The Unix system call interface became a standard called the Portable Operating System Interface, or POSIX. The xv6 system is not POSIX compliant: xv6 implements only a subset of POSIX system calls and does not implement it as required by the standard. The authors made xv6 simple and clear, similar to Unix.
Enthusiasts have extended xv6 by implementing more system calls and a C library to run simple Unix programs, but xv6 is a long way from modern operating systems. Such systems support networking, graphical window systems, user threads, drivers for a wide variety of devices, etc. Modern systems are evolving rapidly and offer more than POSIX.
Unix unified access to files, directories, and devices using an access interface based on names and file descriptors. Plan 9 went further and applied this idea to networking and graphics resources, but many Unix adopters did not go that route.
Multics – the predecessor of Unix – worked with files in the same way as with RAM. The Unix developers took the ideas from Multics, but simplified the system.

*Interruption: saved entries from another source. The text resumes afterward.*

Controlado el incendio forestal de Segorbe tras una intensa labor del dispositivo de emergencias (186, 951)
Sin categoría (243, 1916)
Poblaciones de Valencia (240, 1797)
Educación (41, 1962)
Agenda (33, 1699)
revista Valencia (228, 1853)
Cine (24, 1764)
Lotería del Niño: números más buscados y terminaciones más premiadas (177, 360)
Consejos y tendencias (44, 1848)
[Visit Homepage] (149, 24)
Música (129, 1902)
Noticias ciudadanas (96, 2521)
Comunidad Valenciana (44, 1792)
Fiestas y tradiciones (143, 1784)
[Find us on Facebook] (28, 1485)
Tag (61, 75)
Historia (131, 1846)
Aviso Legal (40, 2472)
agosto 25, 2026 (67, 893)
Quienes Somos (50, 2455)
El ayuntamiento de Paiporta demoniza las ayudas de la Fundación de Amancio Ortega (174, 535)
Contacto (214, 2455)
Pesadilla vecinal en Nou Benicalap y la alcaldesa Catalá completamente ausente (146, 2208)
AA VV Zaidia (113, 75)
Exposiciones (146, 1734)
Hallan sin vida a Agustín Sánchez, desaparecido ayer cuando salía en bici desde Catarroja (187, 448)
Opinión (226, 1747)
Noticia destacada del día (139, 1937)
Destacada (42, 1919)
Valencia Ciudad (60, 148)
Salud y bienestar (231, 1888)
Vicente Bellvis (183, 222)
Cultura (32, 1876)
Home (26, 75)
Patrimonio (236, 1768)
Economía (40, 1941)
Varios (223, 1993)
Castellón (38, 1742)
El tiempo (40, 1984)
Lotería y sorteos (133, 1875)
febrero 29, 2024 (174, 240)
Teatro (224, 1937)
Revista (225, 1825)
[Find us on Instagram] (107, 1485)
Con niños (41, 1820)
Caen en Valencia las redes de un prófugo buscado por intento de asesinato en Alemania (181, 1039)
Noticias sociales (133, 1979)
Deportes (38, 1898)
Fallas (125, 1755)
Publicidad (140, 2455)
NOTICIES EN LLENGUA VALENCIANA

Unix allows multiple users to work on the system simultaneously. Unix runs each process as a specific user. Xv6 runs processes on behalf of a single user.
This book shows how xv6 implements a Unix-like interface, but the ideas are not unique to Unix. An operating system runs multiple processes simultaneously on the same computer, protects processes from each other, but allows processes to communicate. Xv6 will teach you to see these ideas in complex operating systems.
Exercises
Write a program using Unix system calls that transfers a single byte back and forth between two processes over a pair of pipes. Estimate the speed of the program in the number of transfers per second.